◆ **Task statement**: Write out the rows between the line holding "Where should I click to: Click the round" and the line holding "Action: (241, 139)", inclusive, reproducing each line verbatim.

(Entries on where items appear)

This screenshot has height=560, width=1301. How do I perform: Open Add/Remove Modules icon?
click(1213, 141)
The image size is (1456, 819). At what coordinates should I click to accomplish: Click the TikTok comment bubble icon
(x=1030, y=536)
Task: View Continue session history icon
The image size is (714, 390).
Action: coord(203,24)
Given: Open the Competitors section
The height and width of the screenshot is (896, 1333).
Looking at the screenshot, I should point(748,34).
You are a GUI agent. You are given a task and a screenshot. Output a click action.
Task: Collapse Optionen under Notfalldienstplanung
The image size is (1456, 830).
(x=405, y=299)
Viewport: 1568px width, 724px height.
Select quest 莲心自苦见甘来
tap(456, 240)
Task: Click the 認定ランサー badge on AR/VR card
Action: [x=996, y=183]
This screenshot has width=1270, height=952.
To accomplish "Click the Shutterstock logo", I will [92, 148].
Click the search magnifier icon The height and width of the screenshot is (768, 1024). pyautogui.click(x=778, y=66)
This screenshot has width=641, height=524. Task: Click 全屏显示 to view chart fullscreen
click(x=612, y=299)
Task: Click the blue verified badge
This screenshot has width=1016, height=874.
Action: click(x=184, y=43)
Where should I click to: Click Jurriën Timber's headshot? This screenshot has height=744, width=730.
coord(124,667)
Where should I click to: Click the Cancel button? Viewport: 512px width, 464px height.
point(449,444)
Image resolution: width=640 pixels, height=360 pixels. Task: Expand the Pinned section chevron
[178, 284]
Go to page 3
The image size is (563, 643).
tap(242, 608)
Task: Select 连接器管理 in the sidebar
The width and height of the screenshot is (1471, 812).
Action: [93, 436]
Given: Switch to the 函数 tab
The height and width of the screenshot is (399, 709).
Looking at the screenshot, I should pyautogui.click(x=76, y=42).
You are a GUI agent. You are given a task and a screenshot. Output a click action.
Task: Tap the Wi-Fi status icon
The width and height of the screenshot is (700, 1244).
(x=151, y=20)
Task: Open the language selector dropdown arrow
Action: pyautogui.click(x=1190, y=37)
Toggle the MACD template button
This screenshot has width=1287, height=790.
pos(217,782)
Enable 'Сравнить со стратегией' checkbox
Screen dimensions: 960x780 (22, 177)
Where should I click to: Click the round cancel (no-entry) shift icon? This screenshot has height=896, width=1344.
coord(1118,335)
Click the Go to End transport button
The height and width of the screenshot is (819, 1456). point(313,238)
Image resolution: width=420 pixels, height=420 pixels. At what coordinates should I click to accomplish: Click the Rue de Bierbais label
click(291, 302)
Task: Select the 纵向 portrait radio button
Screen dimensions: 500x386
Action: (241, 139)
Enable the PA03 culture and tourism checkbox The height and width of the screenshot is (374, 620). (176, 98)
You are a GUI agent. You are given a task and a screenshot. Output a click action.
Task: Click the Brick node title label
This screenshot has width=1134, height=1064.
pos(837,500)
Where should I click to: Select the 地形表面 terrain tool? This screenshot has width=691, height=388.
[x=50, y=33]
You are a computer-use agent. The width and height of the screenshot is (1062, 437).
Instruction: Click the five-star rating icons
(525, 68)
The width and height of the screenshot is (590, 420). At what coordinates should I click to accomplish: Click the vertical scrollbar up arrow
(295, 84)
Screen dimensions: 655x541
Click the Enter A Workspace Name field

◆ **Answer**:
Where should I click to: Click the round cancel (no-entry) shift icon? This screenshot has height=896, width=1344.
coord(1118,335)
Click the Go to End transport button
The height and width of the screenshot is (819, 1456). point(313,238)
Image resolution: width=420 pixels, height=420 pixels. At what coordinates should I click to accomplish: Click the Rue de Bierbais label
click(291, 302)
Task: Select the 纵向 portrait radio button
Screen dimensions: 500x386
Action: (241, 139)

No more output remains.